ComBSTR assignment

Question

I'm confused about COM string assignments. Which of the following string assignment is correct. Why?

CComBSTR str;
.
.
Obj->str = L""  //Option1

OR should it be

Obj->str = CComBSTR(L"")  //Option2

What is the reason

Answer 1

Personally, I'd prefer option 1, because that doesn't require constructing a new CComBSTR object. (Whether their code does so behind the scenes is a different story, of course.)

Answer 2

If you use str = CComBSTR(L"") you use the constructor:

CComBSTR( LPCSTR pSrc );

If you use str = L"" you use the assignment operator:

CComBSTR& operator =(LPCSTR pSrc);

They both would initialize the CComBSTR object correctly.

Answer 3

Option 1 is preferred because it only does one allocation for the string where as option 2 does 2 (not withstanding the creation of a new temporary object for no particular reason). Unlike the bstr_t type in VC++ the ATL one does not do referenced counted strings so it will copy the entire string across.

Answer 4

A real BSTR is:

• temporarily allocated from the COM heap (via SysAllocString() and family)
• a data structure in which the string data is preceded by its length, stored in a 32-bit value.
• passed as a pointer to the fifth byte of that data structure, where the string data resides.

See the documentation: MSDN: BSTR

Most functions which accept a BSTR will not crash when passed a BSTR created the simple assignment. This leads to confusion as people observe what seems to be working code from which they infer that a BSTR can be initialized just like any WCHAR *. That inference is incorrect.

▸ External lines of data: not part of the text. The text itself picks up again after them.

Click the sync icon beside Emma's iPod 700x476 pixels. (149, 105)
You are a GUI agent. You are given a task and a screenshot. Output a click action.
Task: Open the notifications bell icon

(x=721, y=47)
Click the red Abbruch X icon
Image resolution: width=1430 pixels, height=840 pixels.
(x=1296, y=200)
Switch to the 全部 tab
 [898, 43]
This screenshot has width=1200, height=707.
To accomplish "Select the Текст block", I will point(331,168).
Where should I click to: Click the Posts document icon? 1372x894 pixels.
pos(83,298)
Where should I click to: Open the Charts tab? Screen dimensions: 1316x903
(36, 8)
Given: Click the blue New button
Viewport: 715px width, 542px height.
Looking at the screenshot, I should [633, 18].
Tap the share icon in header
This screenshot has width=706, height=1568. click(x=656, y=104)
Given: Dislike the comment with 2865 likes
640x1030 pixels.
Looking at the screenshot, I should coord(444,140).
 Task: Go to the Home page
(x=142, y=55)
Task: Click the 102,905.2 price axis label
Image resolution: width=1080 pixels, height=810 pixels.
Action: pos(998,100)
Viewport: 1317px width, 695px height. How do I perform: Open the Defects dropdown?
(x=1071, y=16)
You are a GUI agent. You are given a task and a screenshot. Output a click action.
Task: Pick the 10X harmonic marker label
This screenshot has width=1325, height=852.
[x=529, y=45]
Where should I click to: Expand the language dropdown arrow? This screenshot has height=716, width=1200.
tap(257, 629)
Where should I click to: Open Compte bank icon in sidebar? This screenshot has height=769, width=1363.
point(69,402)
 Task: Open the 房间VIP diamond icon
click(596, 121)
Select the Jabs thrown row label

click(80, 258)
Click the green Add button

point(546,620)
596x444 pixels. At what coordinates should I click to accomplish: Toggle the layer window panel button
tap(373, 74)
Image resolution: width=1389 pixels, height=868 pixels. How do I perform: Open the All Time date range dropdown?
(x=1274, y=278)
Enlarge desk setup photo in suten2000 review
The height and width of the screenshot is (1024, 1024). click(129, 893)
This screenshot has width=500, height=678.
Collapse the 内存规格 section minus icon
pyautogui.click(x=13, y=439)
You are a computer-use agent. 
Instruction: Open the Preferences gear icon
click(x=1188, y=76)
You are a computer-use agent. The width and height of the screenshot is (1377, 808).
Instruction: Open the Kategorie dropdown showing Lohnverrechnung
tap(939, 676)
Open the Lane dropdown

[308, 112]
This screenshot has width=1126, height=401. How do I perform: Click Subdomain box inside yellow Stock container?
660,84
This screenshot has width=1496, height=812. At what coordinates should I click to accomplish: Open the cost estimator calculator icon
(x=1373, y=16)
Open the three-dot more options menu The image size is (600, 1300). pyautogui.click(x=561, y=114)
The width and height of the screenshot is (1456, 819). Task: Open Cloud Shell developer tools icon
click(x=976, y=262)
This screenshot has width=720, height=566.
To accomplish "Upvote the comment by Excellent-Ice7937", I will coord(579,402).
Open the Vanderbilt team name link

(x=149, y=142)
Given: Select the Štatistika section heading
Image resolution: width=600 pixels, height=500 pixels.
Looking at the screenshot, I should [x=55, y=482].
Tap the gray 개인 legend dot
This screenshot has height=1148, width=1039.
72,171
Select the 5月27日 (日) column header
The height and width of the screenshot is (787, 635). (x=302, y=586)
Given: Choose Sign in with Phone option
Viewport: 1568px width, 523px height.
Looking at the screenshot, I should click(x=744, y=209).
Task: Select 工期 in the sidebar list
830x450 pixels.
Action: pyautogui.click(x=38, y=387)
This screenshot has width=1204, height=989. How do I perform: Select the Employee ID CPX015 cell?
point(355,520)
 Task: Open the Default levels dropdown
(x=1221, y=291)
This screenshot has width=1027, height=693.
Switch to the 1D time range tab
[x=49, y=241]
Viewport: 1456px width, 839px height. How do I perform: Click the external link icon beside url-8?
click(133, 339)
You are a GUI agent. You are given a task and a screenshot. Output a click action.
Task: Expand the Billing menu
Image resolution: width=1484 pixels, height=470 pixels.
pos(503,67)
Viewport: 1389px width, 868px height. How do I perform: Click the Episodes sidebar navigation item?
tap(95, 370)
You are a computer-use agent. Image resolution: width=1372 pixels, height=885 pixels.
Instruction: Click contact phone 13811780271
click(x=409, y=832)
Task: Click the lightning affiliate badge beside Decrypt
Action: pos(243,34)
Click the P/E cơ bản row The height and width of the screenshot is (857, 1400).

Only real BSTRs can be passed to OLE Automation interfaces.

By using the CComBSTR() constructor, which calls SysAllocString(), your code will create a real BSTR. The CComBSTR() destructor will take care of returning the allocated storage to the system via SysFreeString().

If you pass the CComBSTR() to an API which takes ownership, be sure to call the .Detach() method to ensure the BSTR is not freed. BSTRs are not reference counted (unlike COM objects, which are), and therefore an attempt to free a BSTR more than once will crash.